Start of DATASET EXCERPTS
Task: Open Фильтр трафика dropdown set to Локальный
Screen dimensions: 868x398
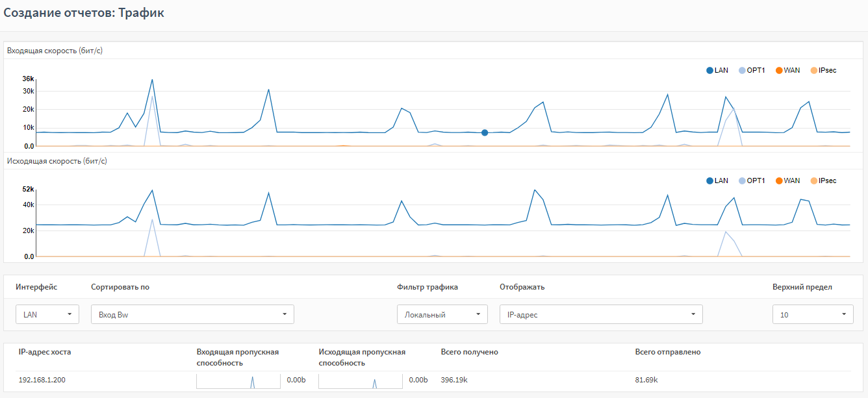Action: coord(442,314)
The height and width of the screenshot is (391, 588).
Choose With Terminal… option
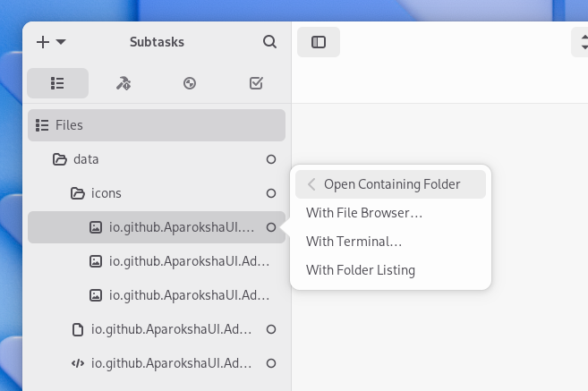coord(354,242)
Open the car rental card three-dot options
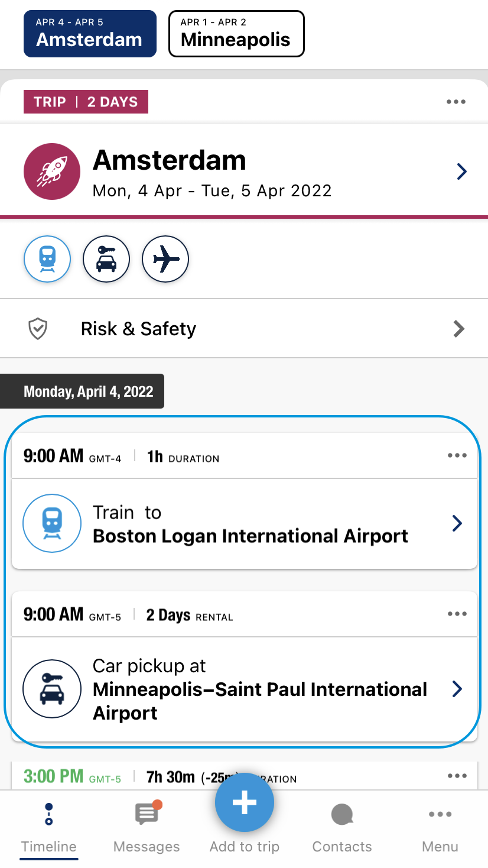This screenshot has height=868, width=488. click(457, 614)
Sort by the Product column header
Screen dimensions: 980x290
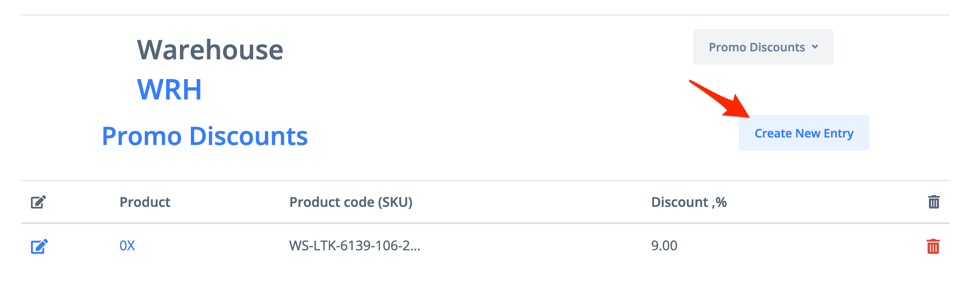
End of DATASET EXCERPTS
_ASSIGNMENT_
Please retype every entry above exactly, leaving out any picture.

_RESPONSE TO THIS EXERCISE_
Task: Open Фильтр трафика dropdown set to Локальный
Screen dimensions: 868x398
Action: coord(442,314)
The height and width of the screenshot is (391, 588).
Choose With Terminal… option
coord(354,242)
Open the car rental card three-dot options
This screenshot has height=868, width=488. click(457, 614)
Sort by the Product column header
Screen dimensions: 980x290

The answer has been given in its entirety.